• enzima aldeide deidrogenasi (aldh)
• inibitori

Il lavoro sperimentale oggetto di questa tesi di laurea è stato dedicato alla progettazione e alla sintesi di nuovi inibitori dell’enzima aldeide deidrogenasi (ALDH), in particolare del sottotipo 1A3. La super famiglia dell’aldeide deidrogenasi comprende 19 differenti isoenzimi NAD(P+) dipendenti che catalizzano l’ossidazione di aldeidi di derivazione endogena ed esogena nei corrispondenti acidi carbossilici o esteri CoA. Le varie isoforme enzimatiche risultano coinvolte in una ampia varietà di funzioni biologiche e differiscono per localizzazione cellulare, struttura e legame con il substrato. L’enzima aldeide deidrogenasi svolge importanti funzioni fisiologiche: partecipa alla biosintesi dell’acido retinoico, al metabolismo del neurotrasmettitore GABA e dell’etanolo. Esercita inoltre attività non enzimatiche e agisce da esterasi. L'attività di ALDH è costitutivamente espressa nei tessuti dei mammiferi, soprattutto nel fegato, reni, utero e cervello. Inoltre, alcune cellule, in particolari condizioni di stress, possono anche essere indotte ad esprimere un tipo particolare di isoenzima rispetto ad un altro.In aggiunta al ruolo fisiologico, l’ALDH è coinvolta nella patogenesi di alcuni tumori particolarmente aggressivi. Numerosi studi hanno infatti evidenziato livelli piuttosto elevati di ALDH a livello di cellule tumorali staminali in vari tipi di tumore, come quello alla prostata e al cervello. Per questo motivo l’enzima risulta importante come marcatore di cellule staminali tumorali. ALDH esplica inoltre un ruolo attivo nel metabolismo, nella farmaco resistenza e nel mantenimento delle caratteristiche di staminalità di suddette cellule. Queste funzioni sono ritenute un importante fattore di resistenza nei confronti delle correnti terapie e rendono quindi tale enzima un target interessante per il trattamento di vari tipi di tumore.

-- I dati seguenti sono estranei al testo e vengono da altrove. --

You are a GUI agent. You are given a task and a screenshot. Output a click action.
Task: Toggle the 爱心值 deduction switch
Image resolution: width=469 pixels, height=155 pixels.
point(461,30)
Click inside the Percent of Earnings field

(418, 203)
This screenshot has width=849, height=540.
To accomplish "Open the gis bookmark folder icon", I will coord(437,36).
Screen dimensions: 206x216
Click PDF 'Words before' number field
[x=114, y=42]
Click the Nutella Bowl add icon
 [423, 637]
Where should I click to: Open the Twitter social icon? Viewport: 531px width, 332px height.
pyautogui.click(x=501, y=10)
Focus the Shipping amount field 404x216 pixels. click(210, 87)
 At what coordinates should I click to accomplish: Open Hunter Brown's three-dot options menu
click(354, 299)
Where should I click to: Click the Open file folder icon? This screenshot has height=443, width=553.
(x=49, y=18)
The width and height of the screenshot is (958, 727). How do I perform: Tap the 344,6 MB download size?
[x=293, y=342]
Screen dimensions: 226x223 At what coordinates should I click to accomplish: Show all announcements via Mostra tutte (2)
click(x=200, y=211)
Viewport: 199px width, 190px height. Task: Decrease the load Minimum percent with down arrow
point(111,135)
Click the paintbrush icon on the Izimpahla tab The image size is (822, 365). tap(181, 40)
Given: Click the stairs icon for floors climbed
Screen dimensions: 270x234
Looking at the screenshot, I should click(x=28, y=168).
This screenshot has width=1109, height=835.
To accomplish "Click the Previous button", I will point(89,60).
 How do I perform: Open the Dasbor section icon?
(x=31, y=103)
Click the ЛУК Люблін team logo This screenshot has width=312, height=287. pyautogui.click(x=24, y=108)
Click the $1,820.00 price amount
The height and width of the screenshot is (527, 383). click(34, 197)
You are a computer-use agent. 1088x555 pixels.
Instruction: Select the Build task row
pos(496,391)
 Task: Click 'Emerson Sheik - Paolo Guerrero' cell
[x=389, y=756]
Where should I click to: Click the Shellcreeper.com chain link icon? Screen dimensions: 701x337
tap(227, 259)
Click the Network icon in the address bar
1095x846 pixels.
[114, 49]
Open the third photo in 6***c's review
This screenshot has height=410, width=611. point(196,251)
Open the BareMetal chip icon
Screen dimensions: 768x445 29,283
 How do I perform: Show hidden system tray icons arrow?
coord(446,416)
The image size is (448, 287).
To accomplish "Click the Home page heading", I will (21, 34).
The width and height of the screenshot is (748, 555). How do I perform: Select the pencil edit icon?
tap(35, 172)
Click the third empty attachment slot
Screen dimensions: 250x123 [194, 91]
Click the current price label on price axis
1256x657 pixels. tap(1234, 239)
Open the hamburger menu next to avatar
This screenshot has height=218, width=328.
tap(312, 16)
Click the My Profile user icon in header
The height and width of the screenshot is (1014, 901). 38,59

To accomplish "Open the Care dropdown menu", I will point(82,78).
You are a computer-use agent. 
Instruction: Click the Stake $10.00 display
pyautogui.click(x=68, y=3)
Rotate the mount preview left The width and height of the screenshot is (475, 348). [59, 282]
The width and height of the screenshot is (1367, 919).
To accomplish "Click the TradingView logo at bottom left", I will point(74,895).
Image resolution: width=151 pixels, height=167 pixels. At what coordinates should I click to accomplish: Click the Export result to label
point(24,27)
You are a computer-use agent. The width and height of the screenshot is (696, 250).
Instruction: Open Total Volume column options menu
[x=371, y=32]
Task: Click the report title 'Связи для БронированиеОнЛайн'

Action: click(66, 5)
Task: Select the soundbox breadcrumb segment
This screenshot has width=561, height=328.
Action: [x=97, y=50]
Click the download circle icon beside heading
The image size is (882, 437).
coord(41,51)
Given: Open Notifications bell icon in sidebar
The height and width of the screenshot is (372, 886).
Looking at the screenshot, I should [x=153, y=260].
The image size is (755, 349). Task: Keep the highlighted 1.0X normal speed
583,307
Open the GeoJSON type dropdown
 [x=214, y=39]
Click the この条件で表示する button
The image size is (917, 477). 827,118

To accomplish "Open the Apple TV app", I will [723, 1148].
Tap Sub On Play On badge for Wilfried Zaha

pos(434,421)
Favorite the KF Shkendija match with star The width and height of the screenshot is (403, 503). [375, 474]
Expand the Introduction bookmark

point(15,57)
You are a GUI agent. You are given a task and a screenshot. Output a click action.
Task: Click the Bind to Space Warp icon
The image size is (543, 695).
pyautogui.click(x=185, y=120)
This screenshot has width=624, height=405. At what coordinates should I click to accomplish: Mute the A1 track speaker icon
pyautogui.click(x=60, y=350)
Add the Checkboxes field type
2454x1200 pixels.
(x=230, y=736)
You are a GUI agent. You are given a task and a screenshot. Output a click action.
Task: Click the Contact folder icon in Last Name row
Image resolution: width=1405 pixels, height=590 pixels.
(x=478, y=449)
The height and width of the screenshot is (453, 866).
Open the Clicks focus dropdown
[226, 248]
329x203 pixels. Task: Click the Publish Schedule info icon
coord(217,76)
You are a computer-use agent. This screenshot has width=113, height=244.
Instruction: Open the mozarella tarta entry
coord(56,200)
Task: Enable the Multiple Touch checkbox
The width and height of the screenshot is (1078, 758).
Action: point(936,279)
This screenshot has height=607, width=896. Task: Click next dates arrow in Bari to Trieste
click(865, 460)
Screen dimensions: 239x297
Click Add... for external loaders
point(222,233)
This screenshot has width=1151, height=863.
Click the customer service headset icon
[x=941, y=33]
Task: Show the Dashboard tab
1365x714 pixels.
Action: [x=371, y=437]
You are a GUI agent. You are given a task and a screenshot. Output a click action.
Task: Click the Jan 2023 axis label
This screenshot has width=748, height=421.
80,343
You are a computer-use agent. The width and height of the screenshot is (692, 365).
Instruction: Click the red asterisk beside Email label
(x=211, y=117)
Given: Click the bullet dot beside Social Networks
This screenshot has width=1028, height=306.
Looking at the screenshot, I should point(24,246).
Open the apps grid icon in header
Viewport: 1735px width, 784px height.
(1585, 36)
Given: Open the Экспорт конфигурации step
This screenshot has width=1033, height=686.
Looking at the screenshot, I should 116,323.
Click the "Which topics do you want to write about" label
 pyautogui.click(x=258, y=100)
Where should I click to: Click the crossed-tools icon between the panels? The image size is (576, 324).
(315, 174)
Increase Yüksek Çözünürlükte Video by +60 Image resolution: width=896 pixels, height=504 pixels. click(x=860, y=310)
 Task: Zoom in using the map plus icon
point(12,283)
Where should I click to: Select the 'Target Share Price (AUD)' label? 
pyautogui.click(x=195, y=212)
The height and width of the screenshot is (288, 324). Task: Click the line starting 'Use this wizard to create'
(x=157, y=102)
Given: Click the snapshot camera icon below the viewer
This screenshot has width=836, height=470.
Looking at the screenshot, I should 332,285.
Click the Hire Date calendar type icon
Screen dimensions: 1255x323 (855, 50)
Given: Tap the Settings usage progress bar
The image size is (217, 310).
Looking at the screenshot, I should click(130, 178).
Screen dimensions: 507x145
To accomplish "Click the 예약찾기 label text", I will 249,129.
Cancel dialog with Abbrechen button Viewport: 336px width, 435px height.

Lo studio e la progettazione di inibitori selettivi per la famiglia ALDH1 parte dall’analisi di un isoflavone naturale denominato Daidzina, un inibitore reversibile dell’aldeide deidrogenasi mitocondriale ALDH1.
A partire da quest’ultimo sono state apportate modifiche strutturali allo scopo di migliorarne le caratteristiche farmacocinetiche e farmacodinamiche. In particolare sono state apportate modifiche al nucleo eterociclico centrale in modo da ottenere derivati caratterizzati da un miglior bilancio del profilo idro-lipofilo, importante per il superamento della barriera ematocefalica. Il nucleo eterociclico imidazo[1,2-a]piridinico è stato ritenuto fondamentale per l’attività ed e stato decorato mediante l’aggiunta di un’ area lipofila e planare in posizione 2 e in posizione 6, con l’ottenimento del derivato 2,6-difenilimidazo[1,2-a]piridina (GA11).

L’attività funzionale di GA11 nei confronti dell’enzima target è stata verificata in vitro facendo uso di enzima ricombinante umano, che il composto ha dimostrato di inibire mostrando valori di IC50 nell’ordine del micromolare.
Co-cristallizzando GA11 con la proteina target è emersa la presenza di una tasca di natura lipofilica che il composto non è capace di raggiungere. Questa osservazione ha indotto a modificare la geometria della molecola, spostando il fenile sostituente dalla posizione 6 alla posizione 8 del nucleo, in modo da ottenere derivati capaci di adattarsi per la loro forma in maniera ottimale al sito di legame del substrato. I nuovi derivati imidazo[1,2-a]piridinici progettati sono stati quindi sintetizzati ed, in parte, valutati per la loro efficacia funzionale.